Commuter travel by train is only just hitting 33% of pre-pandemic levels according to the latest industry information, with car travel already meeting pre-pandemic levels.
The new research shows that an increase in commuter train travel is expected through September but could take years for numbers to return to pre-pandemic levels and found that a 20% shift from rail to road would mean approximately 300 million more hours of traffic congestion.
Data also shows that train commuters are essential to both city centres and high streets, given they spend an average of £30 billion each year. This shift could also impact on the environment and the Government’s hopes to reach net-zero with the potential for a rail to road switch, creating an estimated one million tonnes of CO2 emissions every year.
WPI Economics has undertaken the research for the Rail Delivery Group and reveals the extent that rail commuters moving to road shift could create in city centres meaning businesses like coffee shops, pubs and retailers could really feel the impact.
Train commuters who travel to city centres play an essential role in supporting local businesses by spending on average £12 on food and drink, £8 on shopping and £6 on entertainment and culture for each journey.

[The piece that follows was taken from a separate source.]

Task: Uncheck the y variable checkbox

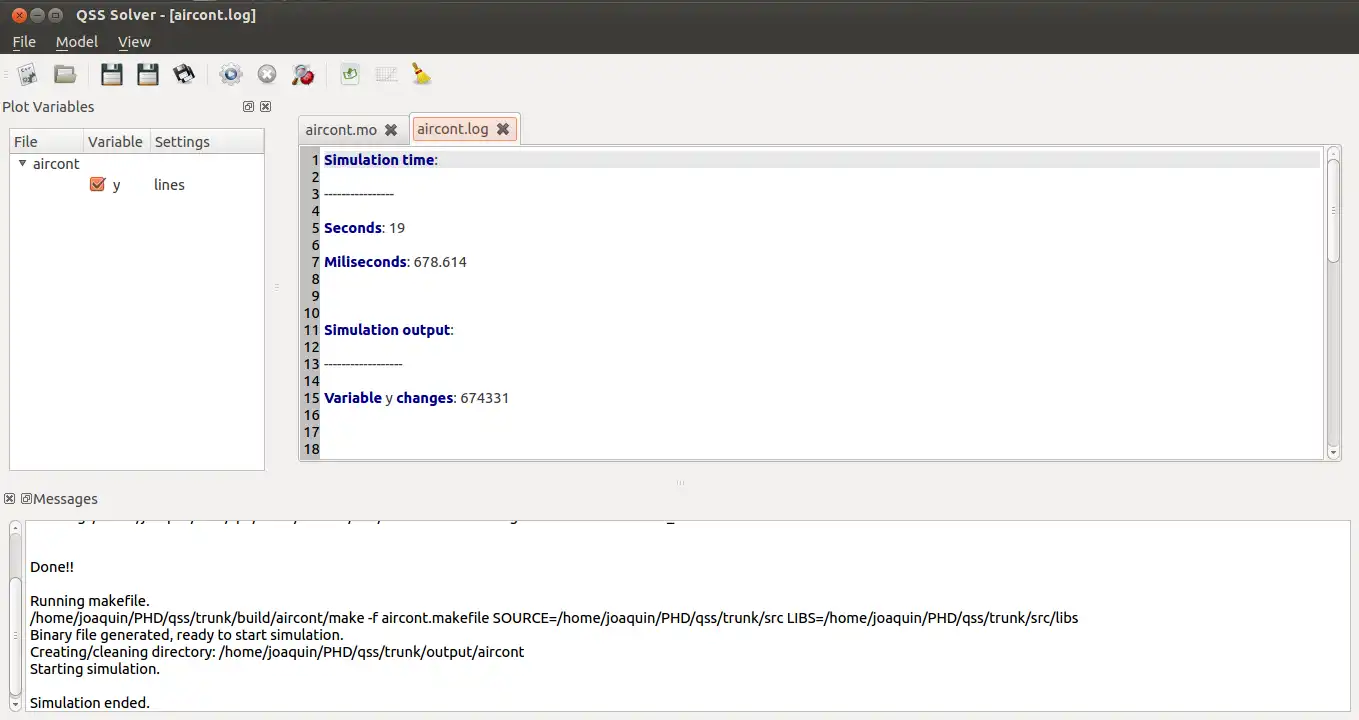Action: click(97, 184)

Despite commuting and business travel by rail being below pre-pandemic levels, leisure travel is picking up much faster, which does suggest that people are confident to travel by train.
In a bid to get more people back to train travel, the rail industry has put together its biggest national campaign ‘Lets get back on track’. Rail operators have also worked alongside the Government to provide new Flexi Season tickets which give a discount for commuters who travel into the office two to three days a week.

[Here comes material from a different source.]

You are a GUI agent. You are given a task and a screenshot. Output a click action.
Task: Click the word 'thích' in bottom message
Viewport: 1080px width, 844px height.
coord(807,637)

Rail companies are also helping passengers travel with confidence by keeping up enhanced cleaning routines and making sure that trains are well ventilated with an average of 8 out of 10 carriages featuring systems that refresh air every six to nine minutes, information has also been improved to let passengers know how busy trains are allowing them to avoid busy times.
Andy Bagnall, director general of the Rail Delivery Group, said: “For many former Monday to Friday commuters the future is undoubtedly going to be a mix of home and office working but the extent to which people return to the workplace and whether or not they take the train to get there is going to be crucial.
“When people take the train it’s more than a journey – it will impact the future of thousands of small businesses, local air quality and the government’s net zero ambitions.
“We want to ensure that returning commuters get the best deal and new Flexi Seasons are a good start, but we also want to work with government on extending tap-in, tap-out pay-as-you-go to major cities beyond the capital so that people know they are always paying the best price.”
Andrew Carter, Chief Executive of Centre for Cities, said: “Congestion from cars causes both economic and health problems: Pre-Covid, more than one in 19 deaths in UK cities and large towns were related to long-term exposure to air pollution. So, it is now vital that people change how they get around.
“Centre for Cities has previously called on city leaders to introduce congestion charging and clean air zones to encourage people out of their cars and onto public transport. As we emerge from the pandemic, they should push ahead with this policy.”